Dataset entries:
------------------------------------
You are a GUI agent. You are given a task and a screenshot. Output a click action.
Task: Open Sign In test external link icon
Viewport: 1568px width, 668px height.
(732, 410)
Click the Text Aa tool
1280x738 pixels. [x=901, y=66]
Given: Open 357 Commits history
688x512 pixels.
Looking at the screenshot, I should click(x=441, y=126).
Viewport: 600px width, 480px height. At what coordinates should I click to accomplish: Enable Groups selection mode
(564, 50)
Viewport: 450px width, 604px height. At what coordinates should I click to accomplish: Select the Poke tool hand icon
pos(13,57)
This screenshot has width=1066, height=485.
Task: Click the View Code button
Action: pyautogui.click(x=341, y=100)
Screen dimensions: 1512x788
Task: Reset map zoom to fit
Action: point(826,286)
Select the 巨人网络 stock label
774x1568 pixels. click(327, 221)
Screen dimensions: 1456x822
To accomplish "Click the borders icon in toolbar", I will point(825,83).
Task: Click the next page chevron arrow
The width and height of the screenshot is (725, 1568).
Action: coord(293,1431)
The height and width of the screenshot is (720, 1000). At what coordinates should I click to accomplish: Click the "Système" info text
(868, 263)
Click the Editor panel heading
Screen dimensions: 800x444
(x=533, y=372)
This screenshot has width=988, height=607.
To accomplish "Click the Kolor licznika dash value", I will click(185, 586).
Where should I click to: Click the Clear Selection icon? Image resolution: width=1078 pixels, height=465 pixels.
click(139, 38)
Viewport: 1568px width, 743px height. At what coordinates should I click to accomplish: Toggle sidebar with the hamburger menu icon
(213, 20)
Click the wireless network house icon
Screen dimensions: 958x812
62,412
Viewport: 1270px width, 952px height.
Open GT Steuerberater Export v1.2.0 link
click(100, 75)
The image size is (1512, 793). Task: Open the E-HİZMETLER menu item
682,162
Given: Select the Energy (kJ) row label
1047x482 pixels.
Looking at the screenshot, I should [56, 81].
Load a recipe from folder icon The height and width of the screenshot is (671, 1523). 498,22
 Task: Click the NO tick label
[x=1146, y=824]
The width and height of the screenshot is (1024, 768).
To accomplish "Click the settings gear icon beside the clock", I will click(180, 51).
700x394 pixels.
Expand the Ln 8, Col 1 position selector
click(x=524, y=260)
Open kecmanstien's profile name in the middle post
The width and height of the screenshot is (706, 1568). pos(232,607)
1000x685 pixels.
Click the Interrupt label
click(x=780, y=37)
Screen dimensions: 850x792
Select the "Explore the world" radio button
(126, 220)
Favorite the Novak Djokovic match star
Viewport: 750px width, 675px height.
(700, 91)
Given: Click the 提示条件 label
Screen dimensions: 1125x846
------------------------------------
**Aim of the exercise**.
Nothing should be left out. Reproduce all the entries precisely.

**Exercise response**.
You are a GUI agent. You are given a task and a screenshot. Output a click action.
Task: Open Sign In test external link icon
Viewport: 1568px width, 668px height.
(732, 410)
Click the Text Aa tool
1280x738 pixels. [x=901, y=66]
Given: Open 357 Commits history
688x512 pixels.
Looking at the screenshot, I should click(x=441, y=126).
Viewport: 600px width, 480px height. At what coordinates should I click to accomplish: Enable Groups selection mode
(564, 50)
Viewport: 450px width, 604px height. At what coordinates should I click to accomplish: Select the Poke tool hand icon
pos(13,57)
This screenshot has width=1066, height=485.
Task: Click the View Code button
Action: pyautogui.click(x=341, y=100)
Screen dimensions: 1512x788
Task: Reset map zoom to fit
Action: point(826,286)
Select the 巨人网络 stock label
774x1568 pixels. click(327, 221)
Screen dimensions: 1456x822
To accomplish "Click the borders icon in toolbar", I will point(825,83).
Task: Click the next page chevron arrow
The width and height of the screenshot is (725, 1568).
Action: coord(293,1431)
The height and width of the screenshot is (720, 1000). At what coordinates should I click to accomplish: Click the "Système" info text
(868, 263)
Click the Editor panel heading
Screen dimensions: 800x444
(x=533, y=372)
This screenshot has width=988, height=607.
To accomplish "Click the Kolor licznika dash value", I will click(185, 586).
Where should I click to: Click the Clear Selection icon? Image resolution: width=1078 pixels, height=465 pixels.
click(139, 38)
Viewport: 1568px width, 743px height. At what coordinates should I click to accomplish: Toggle sidebar with the hamburger menu icon
(213, 20)
Click the wireless network house icon
Screen dimensions: 958x812
62,412
Viewport: 1270px width, 952px height.
Open GT Steuerberater Export v1.2.0 link
click(100, 75)
The image size is (1512, 793). Task: Open the E-HİZMETLER menu item
682,162
Given: Select the Energy (kJ) row label
1047x482 pixels.
Looking at the screenshot, I should [56, 81].
Load a recipe from folder icon The height and width of the screenshot is (671, 1523). 498,22
 Task: Click the NO tick label
[x=1146, y=824]
The width and height of the screenshot is (1024, 768).
To accomplish "Click the settings gear icon beside the clock", I will click(180, 51).
700x394 pixels.
Expand the Ln 8, Col 1 position selector
click(x=524, y=260)
Open kecmanstien's profile name in the middle post
The width and height of the screenshot is (706, 1568). pos(232,607)
1000x685 pixels.
Click the Interrupt label
click(x=780, y=37)
Screen dimensions: 850x792
Select the "Explore the world" radio button
(126, 220)
Favorite the Novak Djokovic match star
Viewport: 750px width, 675px height.
(700, 91)
Given: Click the 提示条件 label
Screen dimensions: 1125x846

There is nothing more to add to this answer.